Pedro Sanchez, Spain’s prime minister, applauds to Maria Jesus Montero Cuadrado, Spain’s treasury minister, in parliament in Madrid on Tuesday. Sanchez’s budget plans are threatening to unravel amid reports that he’s considering calling a snap election for April. Photograph: Angel Navarrete/Bloomberg

Pedro Sanchez, Spain’s prime minister, applauds to Maria Jesus Montero Cuadrado, Spain’s treasury minister, in parliament in Madrid on Tuesday. Sanchez’s budget plans are threatening to unravel amid reports that he’s considering calling a snap election for April. Photograph: Angel Navarrete/Bloomberg

 

Like many crises in today’s Europe, Spain’s acute political woes derive from the failure of traditional conservative and centre-left parties to protect many of their voters from the brutal consequences of the 2008 financial crisis.

Millions of voters abandoned the Socialist Party (PSOE) for a new leftist grouping, Podemos. Millions more left the conservative Partido Popular (PP), disgusted by its corruption, to establish Ciudadanos, a new centre-right party. These developments might have resulted in a healthy opening up of Spain’s two-party system. But the situation has been complicated by the radicalisation of Catalan nationalism into a determined independence movement, and the re-emergence, in reaction, of overtly far-right Spanish nationalist forces.

The Catalan independence movement grew exponentially, as nationalists in Barcelona found more modest aspirations for the region repeatedly blocked by the PP. In doing so, the conservatives unleashed the genie of Spanish nationalism to shore up their declining support. But Ciudadanos, and even some sectors of the PSOE, also wrapped themselves in the Spanish flag. The genie then took sinister autonomous form in the far-right Vox party, which did well in recent Andalusian elections.

The conflict became critical in 2017, when the Catalans recklessly proceeded with an illegal independence referendum. The then PP prime minister, Mariano Rajoy, responded with his now notorious deployment of riot police, forcefully preventing people from participating in a peaceful, if legally dubious, civic act. These events have led to a dozen Catalan leaders being tried in Madrid this week, on draconian charges ranging from sedition and rebellion to criminal organisation. Such passions have now been aroused, on all sides, that it is hard to imagine a good outcome to this trial, for Spain or for Catalonia.
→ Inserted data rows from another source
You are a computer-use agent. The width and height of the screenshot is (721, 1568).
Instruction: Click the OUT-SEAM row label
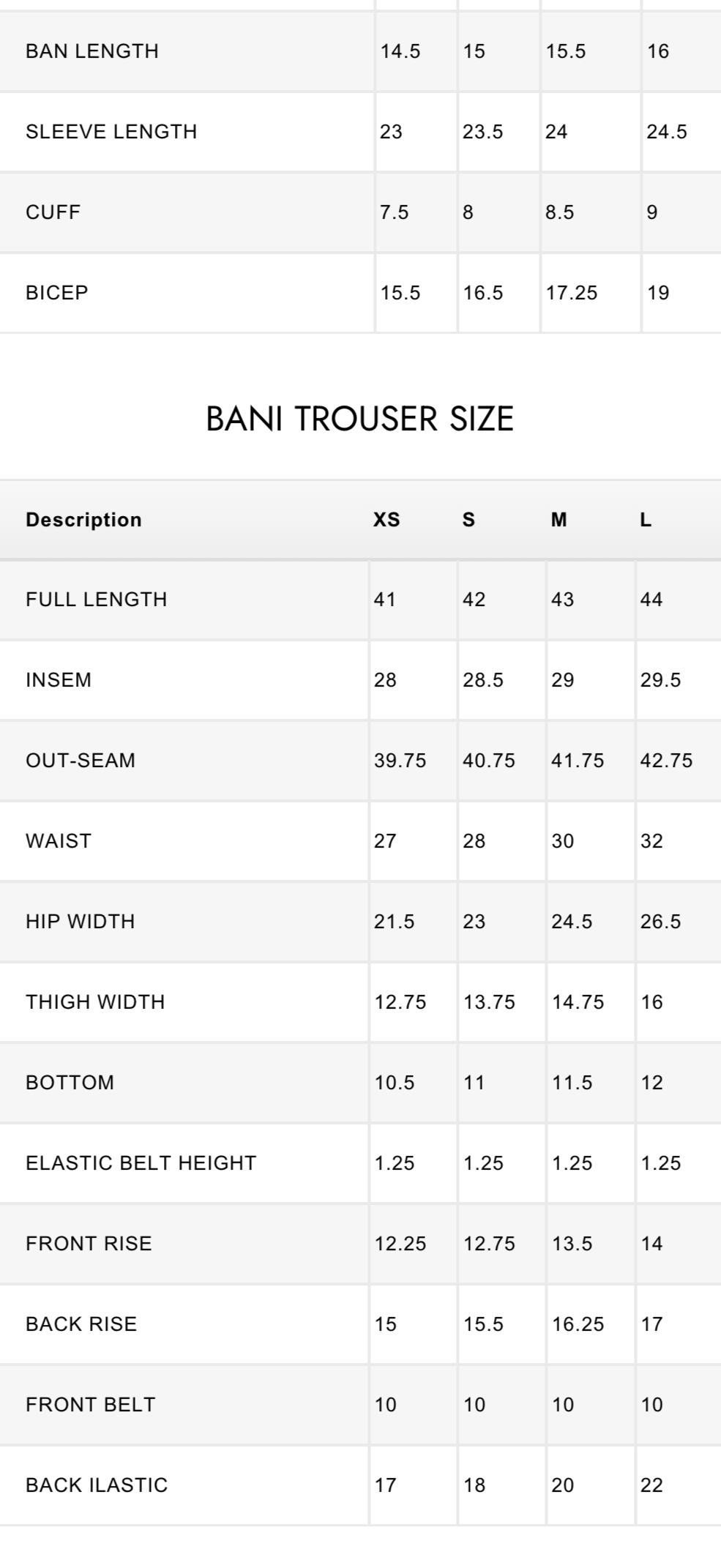point(81,761)
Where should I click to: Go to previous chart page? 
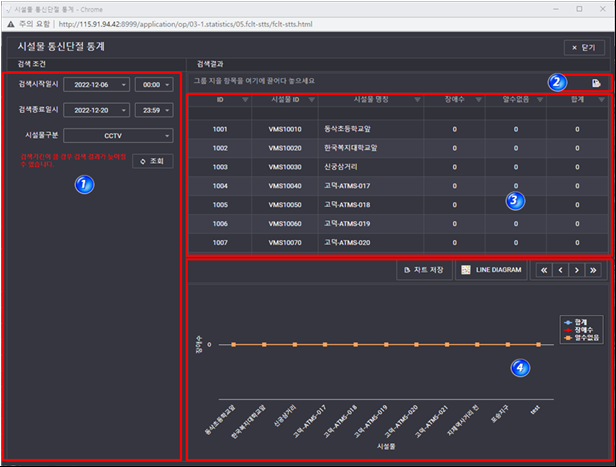[x=560, y=270]
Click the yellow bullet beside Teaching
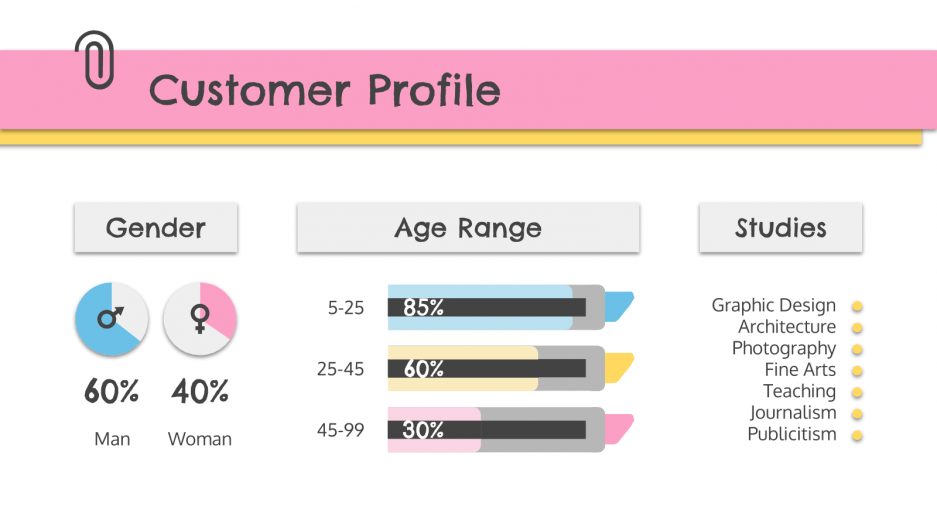Screen dimensions: 937x527 point(857,392)
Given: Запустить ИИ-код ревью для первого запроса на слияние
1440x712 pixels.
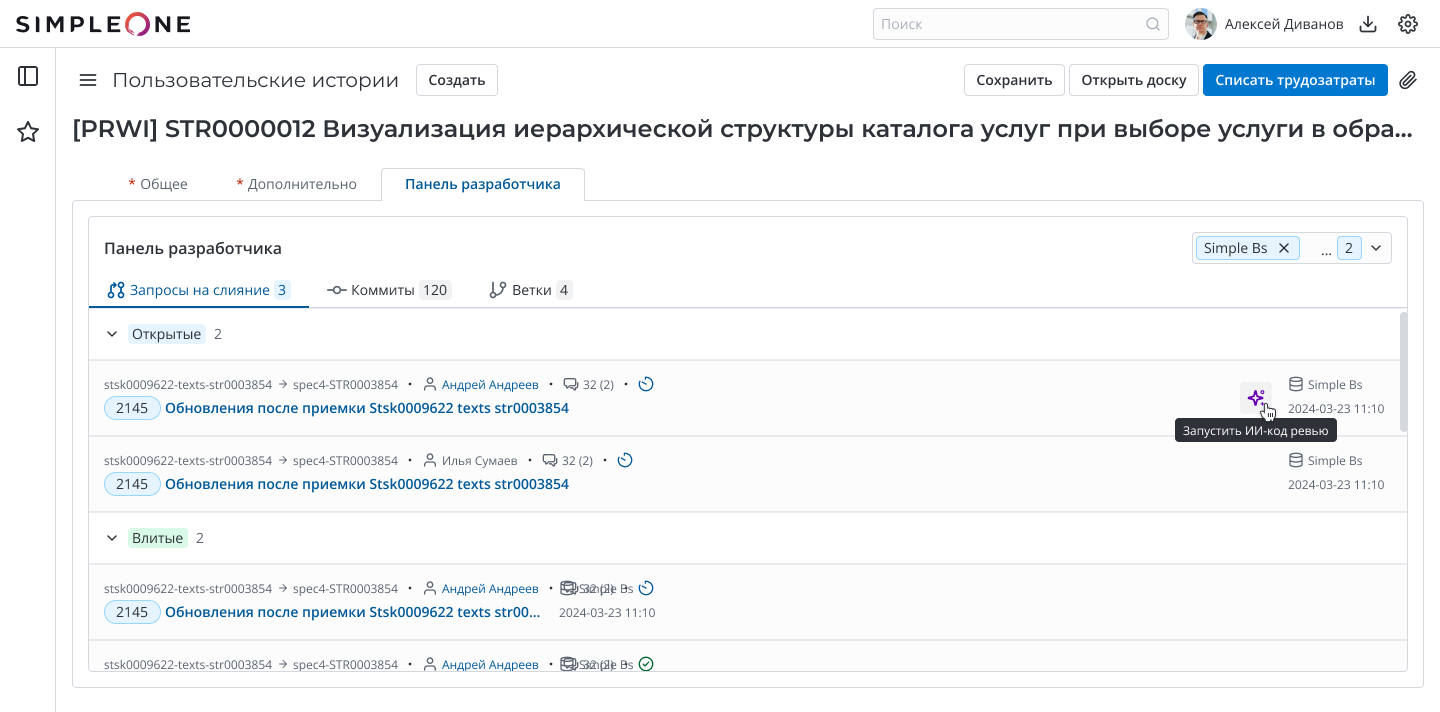Looking at the screenshot, I should point(1256,397).
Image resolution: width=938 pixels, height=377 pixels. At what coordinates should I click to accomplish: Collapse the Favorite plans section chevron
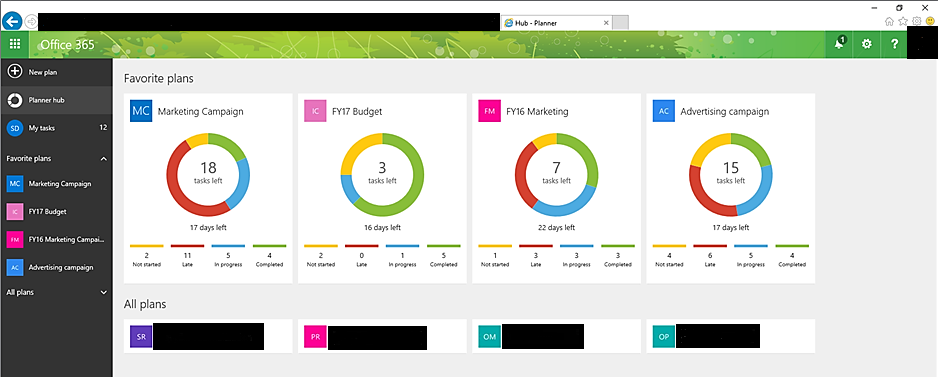pyautogui.click(x=103, y=159)
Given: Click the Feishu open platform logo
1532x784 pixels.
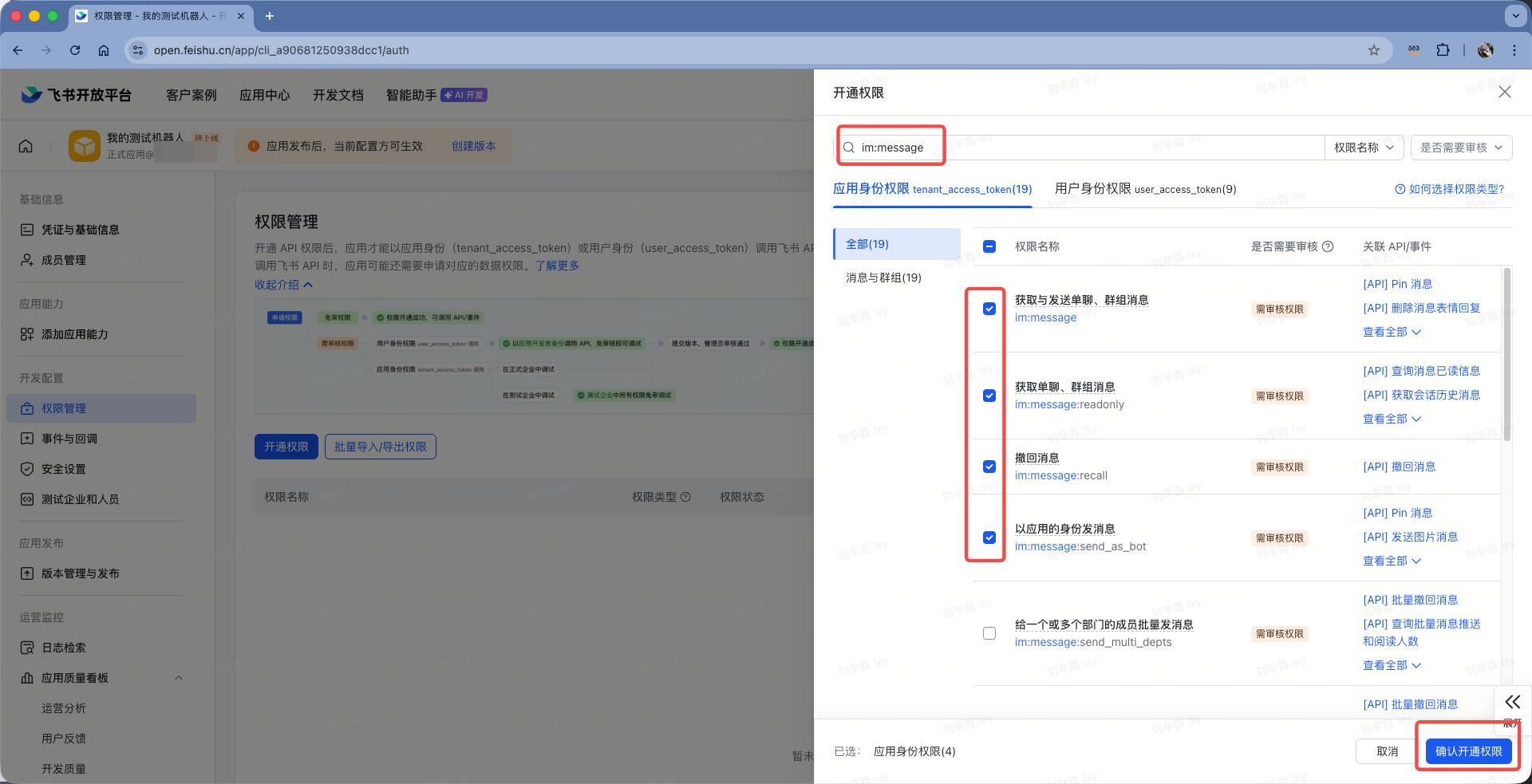Looking at the screenshot, I should pyautogui.click(x=76, y=95).
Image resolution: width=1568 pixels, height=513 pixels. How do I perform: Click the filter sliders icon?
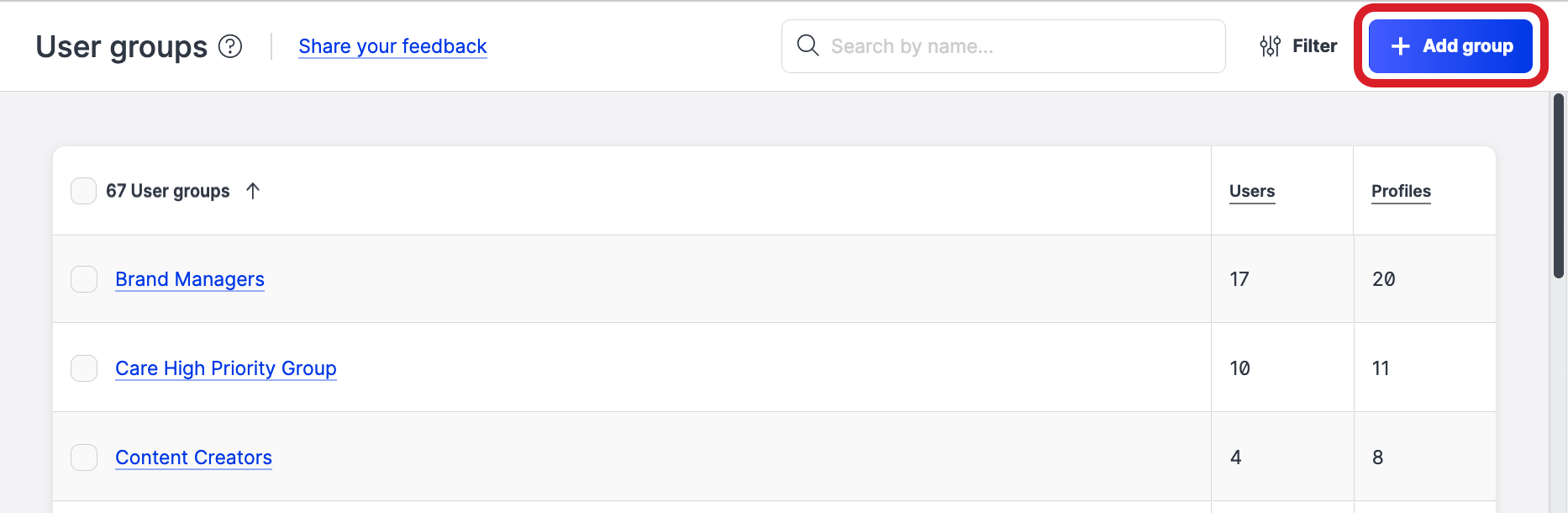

And this week has also seen the collapse of what may have been the best hope, in a long time, for a resolution of Spain’s economic and territorial problems. Last June, Rajoy was ousted in a confidence vote by the reform-minded PSOE leader, Pedro Sánchez. The new minority prime minister has hung onto power by offering dialogue – but not self-determination – to the Catalan nationalists, and major social reforms to the Left. Last weekend, Ciudadanos and the PP joined Vox in major street demonstrations that accused Sánchez of “high treason” for even talking to the Catalan nationalists. Yesterday, the Catalans joined their conservative arch-enemies to vote down Sánchez’s budget, because he will not entertain their demand for self-determination.

This vote will almost certainly precipitate elections, at a moment of maximum instability, with a polarising politicised trial in the news every day.